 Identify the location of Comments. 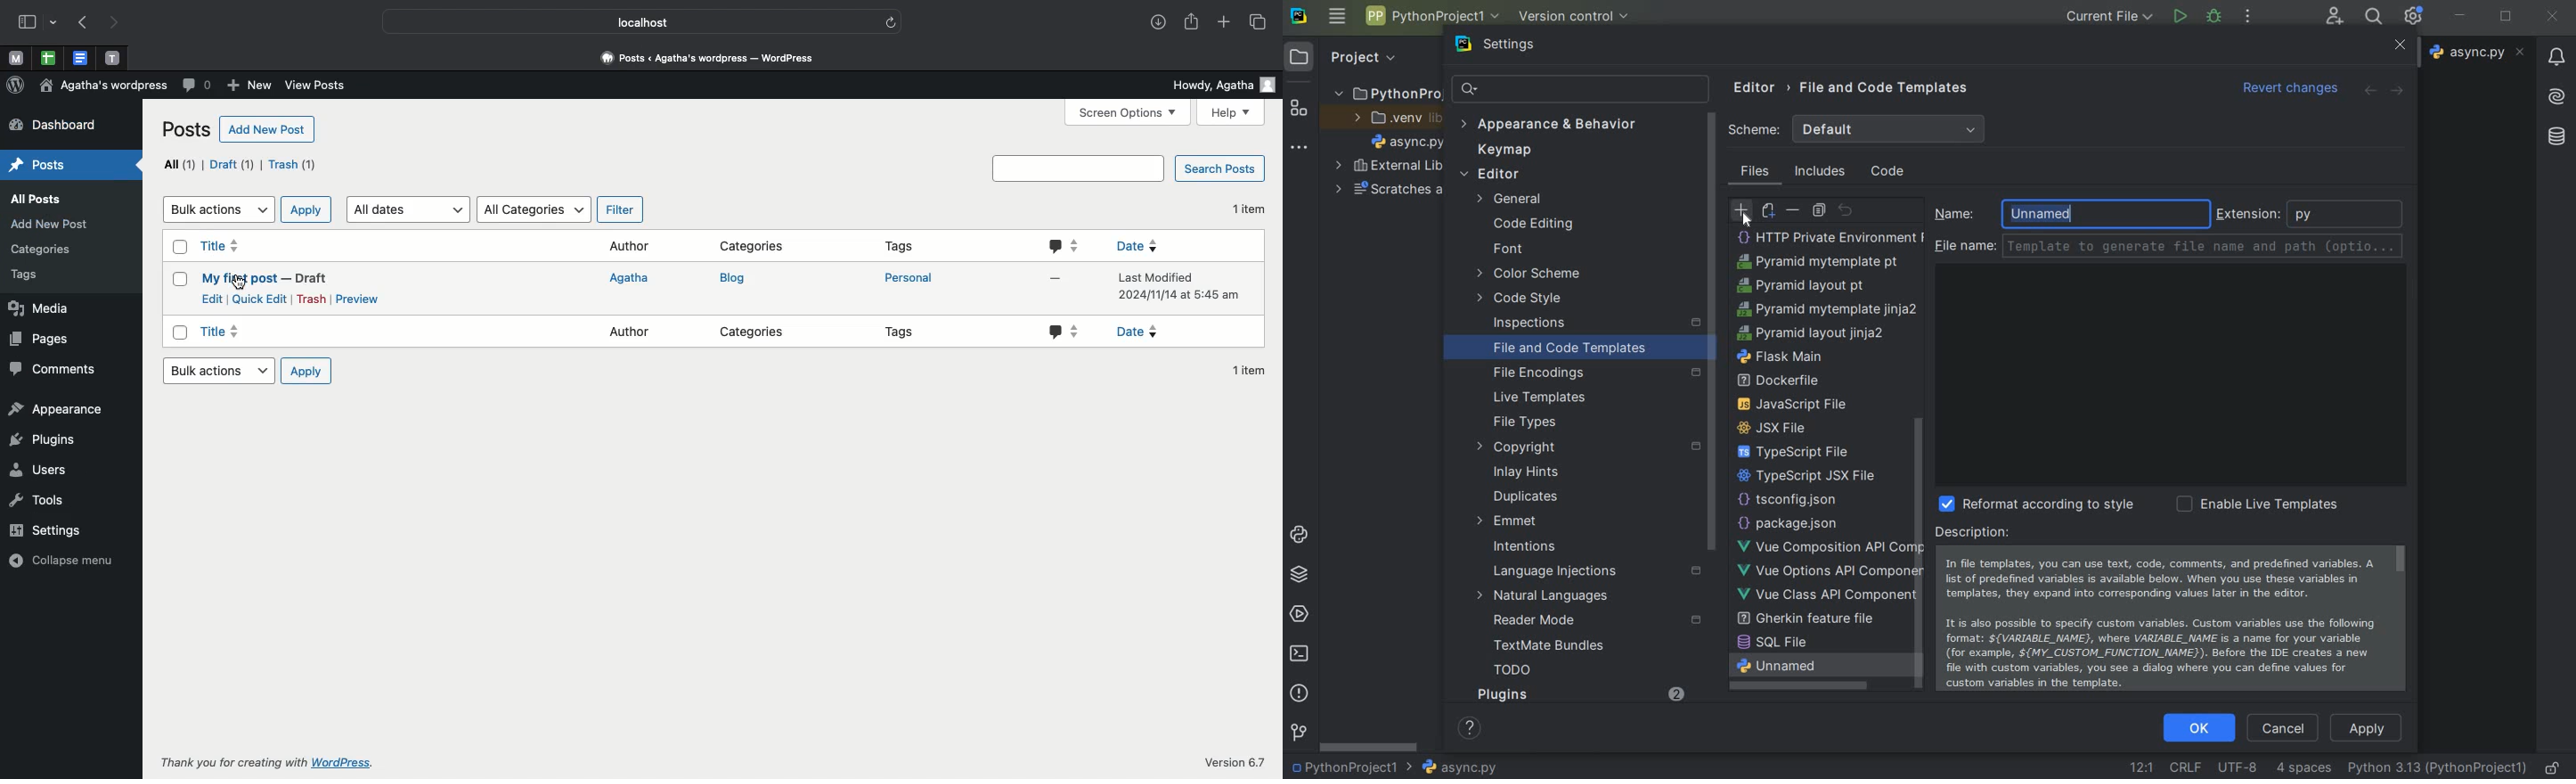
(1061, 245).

...

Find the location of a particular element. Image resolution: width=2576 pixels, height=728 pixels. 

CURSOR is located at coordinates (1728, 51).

* * *

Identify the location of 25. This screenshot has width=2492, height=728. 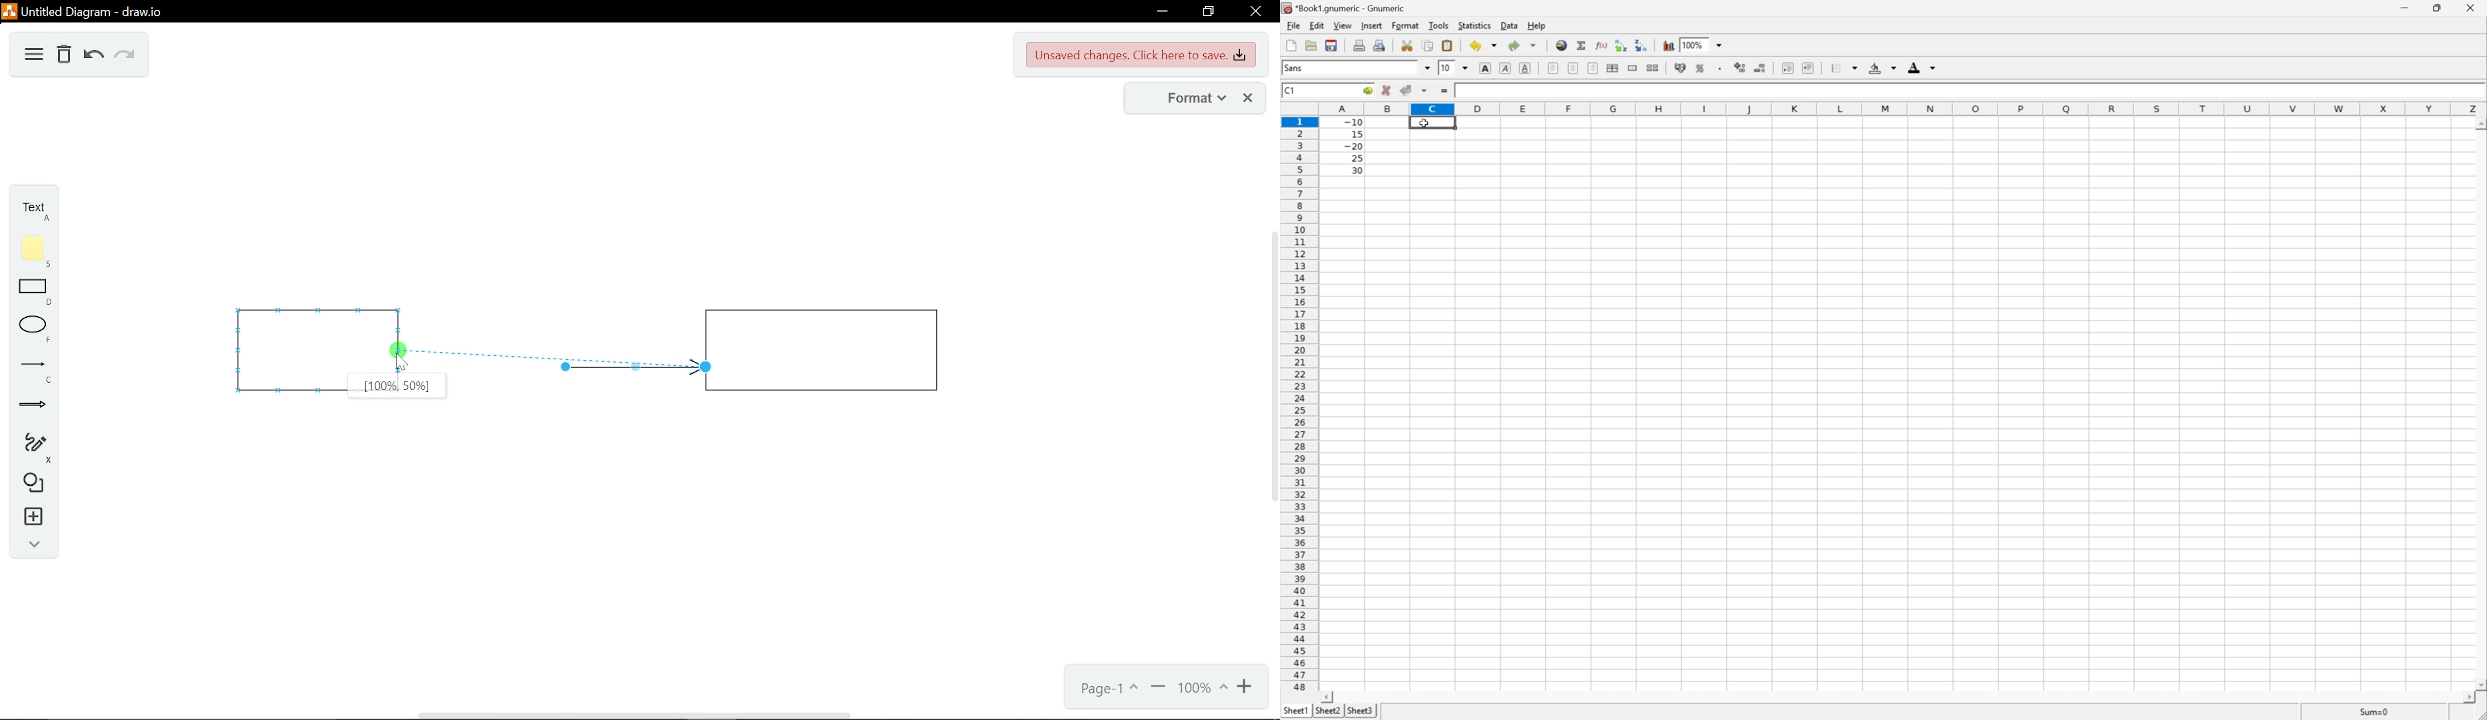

◆ **Problem to work on**: Arrange the listing as a numbered list with blank lines omitted, beginning at the line that contains "Find the location" and stopping after the line that contains "CURSOR is located at coordinates (1728, 51).".

◆ **The output**:
1. Find the location of a particular element. Image resolution: width=2576 pixels, height=728 pixels. 
2. CURSOR is located at coordinates (1728, 51).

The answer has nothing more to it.